---------- Excerpt ----------

On Tue, 2010-06-01 at 14:51 +0100, Matthew Garrett wrote:
> On Mon, May 31, 2010 at 04:21:09PM -0500, James Bottomley wrote:
> 
> > You're the one mentioning x86, not me.  I already explained that some
> > MSM hardware (the G1 for example) has lower power consumption in S3
> > (which I'm using as an ACPI shorthand for suspend to ram) than any
> > suspend from idle C state.  The fact that current x86 hardware has the
> > same problem may be true, but it's not entirely relevant.
> 
> As long as you can set a wakeup timer, an S state is just a C state with 
> side effects. The significant one is that entering an S state stops the 
> process scheduler and any in-kernel timers. I don't think Google care at 
> all about whether suspend is entered through an explicit transition or 
> something hooked into cpuidle - the relevant issue is that they want to 
> be able to express a set of constraints that lets them control whether 
> or not the scheduler keeps on scheduling, and which doesn't let them 
> lose wakeup events in the process.

Exactly, so my understanding of where we currently are is:

     1. pm_qos will be updated to be able to express the android suspend
        blockers as interactivity constraints (exact name TBD, but
        probably /dev/cpu_interactivity)

---------- Extracted entries ----------

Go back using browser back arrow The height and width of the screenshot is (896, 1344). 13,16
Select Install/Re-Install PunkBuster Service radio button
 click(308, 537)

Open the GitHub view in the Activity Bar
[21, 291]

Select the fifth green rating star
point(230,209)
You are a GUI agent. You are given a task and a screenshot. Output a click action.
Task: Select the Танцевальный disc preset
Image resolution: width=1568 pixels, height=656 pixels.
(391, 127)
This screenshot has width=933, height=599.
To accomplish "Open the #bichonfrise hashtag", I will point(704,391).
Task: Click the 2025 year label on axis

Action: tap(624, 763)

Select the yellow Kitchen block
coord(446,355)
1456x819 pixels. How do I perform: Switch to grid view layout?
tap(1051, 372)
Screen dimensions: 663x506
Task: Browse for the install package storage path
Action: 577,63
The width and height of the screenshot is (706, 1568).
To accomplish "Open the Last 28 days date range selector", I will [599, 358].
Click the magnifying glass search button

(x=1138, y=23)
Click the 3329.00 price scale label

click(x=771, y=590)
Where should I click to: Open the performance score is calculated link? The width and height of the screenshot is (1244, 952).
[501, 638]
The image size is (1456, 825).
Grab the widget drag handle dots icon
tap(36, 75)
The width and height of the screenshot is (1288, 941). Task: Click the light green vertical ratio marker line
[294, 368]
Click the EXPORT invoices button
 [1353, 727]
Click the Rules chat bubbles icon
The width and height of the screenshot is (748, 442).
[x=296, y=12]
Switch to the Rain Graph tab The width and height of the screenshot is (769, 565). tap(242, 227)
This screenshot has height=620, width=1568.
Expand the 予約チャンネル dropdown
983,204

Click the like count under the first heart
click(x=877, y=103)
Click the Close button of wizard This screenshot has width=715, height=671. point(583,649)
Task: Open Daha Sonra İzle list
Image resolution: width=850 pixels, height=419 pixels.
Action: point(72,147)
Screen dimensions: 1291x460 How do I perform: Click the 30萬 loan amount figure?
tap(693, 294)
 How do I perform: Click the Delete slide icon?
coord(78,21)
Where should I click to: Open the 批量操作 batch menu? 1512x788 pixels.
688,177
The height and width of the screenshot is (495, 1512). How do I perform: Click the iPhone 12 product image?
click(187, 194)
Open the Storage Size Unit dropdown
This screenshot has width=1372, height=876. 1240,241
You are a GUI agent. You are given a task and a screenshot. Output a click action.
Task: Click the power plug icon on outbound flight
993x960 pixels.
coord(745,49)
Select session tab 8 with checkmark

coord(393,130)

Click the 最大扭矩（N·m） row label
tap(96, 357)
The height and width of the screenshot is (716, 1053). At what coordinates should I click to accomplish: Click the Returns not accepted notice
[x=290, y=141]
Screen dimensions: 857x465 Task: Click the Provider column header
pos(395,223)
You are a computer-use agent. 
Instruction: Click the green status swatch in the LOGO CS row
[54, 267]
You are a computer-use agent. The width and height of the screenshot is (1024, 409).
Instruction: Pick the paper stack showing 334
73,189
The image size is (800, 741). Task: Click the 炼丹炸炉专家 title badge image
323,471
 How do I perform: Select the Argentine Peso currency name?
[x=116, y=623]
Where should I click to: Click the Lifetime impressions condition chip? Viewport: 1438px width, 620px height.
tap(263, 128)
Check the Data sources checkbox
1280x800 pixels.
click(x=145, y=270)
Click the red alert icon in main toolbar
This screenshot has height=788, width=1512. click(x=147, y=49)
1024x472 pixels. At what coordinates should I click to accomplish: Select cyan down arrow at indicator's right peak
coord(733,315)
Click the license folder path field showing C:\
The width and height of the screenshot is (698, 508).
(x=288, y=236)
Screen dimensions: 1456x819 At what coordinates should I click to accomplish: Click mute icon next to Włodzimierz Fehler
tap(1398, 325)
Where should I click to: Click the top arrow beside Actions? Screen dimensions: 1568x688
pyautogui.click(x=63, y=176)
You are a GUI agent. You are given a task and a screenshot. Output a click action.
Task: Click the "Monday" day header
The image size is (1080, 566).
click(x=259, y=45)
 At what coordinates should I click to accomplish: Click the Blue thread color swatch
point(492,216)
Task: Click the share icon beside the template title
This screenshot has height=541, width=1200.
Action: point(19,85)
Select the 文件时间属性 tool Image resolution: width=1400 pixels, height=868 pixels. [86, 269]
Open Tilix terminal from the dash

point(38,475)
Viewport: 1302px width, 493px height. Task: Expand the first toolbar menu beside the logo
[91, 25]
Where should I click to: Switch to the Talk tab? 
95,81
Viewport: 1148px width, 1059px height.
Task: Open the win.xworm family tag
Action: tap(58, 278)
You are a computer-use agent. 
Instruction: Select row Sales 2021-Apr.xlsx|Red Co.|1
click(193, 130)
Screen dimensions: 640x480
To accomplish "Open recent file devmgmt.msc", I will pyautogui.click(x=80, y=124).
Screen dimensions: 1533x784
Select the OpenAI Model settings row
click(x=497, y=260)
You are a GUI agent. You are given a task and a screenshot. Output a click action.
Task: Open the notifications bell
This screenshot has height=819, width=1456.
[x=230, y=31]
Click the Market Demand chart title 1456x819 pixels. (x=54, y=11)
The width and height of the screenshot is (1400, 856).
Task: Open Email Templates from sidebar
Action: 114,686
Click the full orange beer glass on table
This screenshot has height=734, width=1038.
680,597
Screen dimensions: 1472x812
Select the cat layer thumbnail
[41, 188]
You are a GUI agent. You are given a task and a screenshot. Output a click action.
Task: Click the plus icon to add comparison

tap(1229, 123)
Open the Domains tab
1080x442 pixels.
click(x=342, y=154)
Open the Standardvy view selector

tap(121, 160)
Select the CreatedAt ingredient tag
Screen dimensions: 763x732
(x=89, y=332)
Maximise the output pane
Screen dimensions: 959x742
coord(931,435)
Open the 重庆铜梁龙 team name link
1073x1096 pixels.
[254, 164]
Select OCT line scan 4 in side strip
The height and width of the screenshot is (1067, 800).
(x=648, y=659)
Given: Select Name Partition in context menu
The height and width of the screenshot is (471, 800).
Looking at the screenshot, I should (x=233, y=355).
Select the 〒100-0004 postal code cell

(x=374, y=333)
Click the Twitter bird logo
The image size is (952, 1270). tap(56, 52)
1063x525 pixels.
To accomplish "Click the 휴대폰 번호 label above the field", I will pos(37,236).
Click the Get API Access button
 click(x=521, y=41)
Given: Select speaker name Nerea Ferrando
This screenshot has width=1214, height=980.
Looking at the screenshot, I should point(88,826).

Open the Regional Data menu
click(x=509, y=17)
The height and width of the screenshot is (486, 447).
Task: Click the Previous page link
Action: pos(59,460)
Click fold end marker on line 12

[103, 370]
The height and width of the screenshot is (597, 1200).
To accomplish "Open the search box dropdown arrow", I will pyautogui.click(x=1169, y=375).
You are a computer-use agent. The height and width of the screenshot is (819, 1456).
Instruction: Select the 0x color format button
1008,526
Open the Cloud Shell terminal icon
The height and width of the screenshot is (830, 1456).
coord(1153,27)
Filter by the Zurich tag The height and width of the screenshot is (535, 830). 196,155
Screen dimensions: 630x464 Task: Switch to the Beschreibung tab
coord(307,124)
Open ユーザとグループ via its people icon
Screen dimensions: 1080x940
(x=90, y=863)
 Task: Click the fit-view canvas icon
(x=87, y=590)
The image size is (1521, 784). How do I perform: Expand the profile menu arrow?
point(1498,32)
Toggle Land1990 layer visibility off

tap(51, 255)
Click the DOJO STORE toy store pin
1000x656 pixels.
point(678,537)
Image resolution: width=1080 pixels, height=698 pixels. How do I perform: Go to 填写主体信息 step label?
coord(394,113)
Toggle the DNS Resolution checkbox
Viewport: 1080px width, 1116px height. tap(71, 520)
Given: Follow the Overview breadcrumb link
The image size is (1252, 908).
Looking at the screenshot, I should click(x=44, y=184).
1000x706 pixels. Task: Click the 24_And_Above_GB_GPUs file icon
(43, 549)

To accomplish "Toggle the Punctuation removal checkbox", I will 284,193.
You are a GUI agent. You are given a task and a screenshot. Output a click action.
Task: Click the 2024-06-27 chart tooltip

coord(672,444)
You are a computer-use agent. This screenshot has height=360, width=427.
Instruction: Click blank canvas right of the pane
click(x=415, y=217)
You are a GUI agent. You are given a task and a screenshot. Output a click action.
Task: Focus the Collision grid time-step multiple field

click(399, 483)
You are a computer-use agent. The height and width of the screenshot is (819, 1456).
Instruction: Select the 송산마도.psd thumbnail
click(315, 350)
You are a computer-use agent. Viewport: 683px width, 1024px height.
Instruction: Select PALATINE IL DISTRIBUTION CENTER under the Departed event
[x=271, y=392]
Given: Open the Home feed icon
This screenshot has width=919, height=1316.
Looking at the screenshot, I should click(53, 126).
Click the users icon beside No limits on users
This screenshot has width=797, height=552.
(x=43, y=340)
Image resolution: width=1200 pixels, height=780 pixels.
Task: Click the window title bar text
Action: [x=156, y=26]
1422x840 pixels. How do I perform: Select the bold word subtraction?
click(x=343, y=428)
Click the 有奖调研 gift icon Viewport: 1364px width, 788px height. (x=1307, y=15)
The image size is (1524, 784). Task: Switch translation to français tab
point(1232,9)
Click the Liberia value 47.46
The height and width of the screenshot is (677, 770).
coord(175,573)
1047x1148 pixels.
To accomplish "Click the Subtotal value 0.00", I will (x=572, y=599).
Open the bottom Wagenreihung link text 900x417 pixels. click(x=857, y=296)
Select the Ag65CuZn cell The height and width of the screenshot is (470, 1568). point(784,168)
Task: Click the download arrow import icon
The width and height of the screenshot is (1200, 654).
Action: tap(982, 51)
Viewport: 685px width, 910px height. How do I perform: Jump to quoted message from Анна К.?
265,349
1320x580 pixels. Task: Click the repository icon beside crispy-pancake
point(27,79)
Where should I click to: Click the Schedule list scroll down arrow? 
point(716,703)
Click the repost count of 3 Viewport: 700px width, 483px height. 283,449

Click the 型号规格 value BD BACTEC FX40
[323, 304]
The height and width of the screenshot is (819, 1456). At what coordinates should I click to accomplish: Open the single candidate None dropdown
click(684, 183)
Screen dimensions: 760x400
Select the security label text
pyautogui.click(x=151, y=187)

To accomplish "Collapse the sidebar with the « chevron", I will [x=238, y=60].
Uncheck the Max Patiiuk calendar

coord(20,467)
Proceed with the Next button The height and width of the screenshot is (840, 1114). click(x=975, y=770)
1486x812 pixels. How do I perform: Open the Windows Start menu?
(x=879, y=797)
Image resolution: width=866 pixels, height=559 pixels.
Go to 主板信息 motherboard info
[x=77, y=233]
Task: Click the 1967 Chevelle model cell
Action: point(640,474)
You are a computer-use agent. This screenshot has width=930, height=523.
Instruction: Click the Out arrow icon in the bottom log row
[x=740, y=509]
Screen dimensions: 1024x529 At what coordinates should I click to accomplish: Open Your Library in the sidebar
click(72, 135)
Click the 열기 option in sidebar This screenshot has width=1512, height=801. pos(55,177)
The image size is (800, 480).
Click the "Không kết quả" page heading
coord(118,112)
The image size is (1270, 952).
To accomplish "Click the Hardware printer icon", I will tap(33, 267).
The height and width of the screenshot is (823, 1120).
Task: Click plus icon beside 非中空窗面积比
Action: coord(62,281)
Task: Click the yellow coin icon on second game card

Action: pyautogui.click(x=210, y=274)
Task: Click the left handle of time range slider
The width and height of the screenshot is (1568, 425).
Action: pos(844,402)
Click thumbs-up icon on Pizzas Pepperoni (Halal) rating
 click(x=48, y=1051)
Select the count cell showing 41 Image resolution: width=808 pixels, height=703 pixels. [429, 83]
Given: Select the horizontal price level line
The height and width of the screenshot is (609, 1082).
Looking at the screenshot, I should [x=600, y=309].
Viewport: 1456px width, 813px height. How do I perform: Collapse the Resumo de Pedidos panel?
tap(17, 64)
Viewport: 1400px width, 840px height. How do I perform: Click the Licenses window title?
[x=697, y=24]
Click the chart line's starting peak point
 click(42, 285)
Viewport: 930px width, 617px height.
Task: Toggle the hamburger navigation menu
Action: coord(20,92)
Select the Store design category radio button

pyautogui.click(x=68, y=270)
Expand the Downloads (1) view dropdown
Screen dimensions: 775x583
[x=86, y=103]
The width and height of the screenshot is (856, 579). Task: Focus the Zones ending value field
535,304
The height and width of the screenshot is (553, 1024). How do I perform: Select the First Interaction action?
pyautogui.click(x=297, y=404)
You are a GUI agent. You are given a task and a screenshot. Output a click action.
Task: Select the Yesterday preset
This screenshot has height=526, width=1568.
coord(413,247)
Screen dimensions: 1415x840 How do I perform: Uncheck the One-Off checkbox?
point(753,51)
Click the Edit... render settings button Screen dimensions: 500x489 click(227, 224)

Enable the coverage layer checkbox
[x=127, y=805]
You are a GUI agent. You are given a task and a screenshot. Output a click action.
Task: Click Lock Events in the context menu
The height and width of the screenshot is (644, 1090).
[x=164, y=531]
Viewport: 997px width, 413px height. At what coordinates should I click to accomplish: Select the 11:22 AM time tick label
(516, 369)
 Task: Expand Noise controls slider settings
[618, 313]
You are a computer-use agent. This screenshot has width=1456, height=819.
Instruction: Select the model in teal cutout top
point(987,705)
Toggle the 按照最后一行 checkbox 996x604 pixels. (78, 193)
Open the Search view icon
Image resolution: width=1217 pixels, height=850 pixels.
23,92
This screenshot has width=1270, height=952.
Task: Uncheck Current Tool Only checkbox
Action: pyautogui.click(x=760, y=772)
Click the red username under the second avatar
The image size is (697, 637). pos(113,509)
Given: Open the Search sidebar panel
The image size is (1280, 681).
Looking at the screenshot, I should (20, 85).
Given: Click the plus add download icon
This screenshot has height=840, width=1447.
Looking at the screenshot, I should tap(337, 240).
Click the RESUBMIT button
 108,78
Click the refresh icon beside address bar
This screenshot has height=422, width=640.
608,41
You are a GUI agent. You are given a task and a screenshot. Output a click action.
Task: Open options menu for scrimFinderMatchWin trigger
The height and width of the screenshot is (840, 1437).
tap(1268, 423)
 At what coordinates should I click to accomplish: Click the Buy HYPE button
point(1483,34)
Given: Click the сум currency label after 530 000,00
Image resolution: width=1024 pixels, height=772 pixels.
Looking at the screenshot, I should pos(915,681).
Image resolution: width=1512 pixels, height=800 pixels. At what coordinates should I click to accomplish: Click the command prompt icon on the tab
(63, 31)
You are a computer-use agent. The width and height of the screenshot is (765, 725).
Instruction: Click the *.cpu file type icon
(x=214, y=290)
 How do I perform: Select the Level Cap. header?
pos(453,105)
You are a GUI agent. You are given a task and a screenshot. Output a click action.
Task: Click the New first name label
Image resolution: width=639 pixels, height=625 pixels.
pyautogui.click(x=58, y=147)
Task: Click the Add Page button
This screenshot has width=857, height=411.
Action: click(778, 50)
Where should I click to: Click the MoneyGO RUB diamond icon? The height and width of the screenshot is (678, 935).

----------

** Goal of the exercise **
Pick up the mailing-list email about Android suspend blockers and pm_qos after its last line and keep writing it.

** The result **
     2. pm_qos will be updated to be callable from atomic context
     3. pm_qos will be updated to export statistics initially closely
        matching what suspend blockers provides (simple update of the rw
        interface?)

After this is done, the current android suspend block patch becomes a
re-expression in kernel space in terms of pm_qos, with the current
userspace wakelocks being adapted by the android framework into pm_qos
requirements expressed to /dev/cpu_interactivity (or whatever name is
chosen).  Then opportunistic suspend is either a small add-on kernel
patch they have in their tree to suspend when the interactivity
constraint goes to NONE, or it could be done entirely by a userspace
process.  Long term this could migrate to the freezer and suspend from
idle approach as the various problem timers get fixed.

I think the big unresolved issue is the stats extension.  For android,
we need just a name written along with the value, so we have something
to hang the stats off ... current pm_qos userspace users just write a
value, so the name would be optional.  From the kernel, we probably just
need an additional API that takes a stats name or NULL if none
(pm_qos_add_request_named()?).  Then reading the stats could be done by
implementing a fops read routine on the misc device.

Did I miss anything?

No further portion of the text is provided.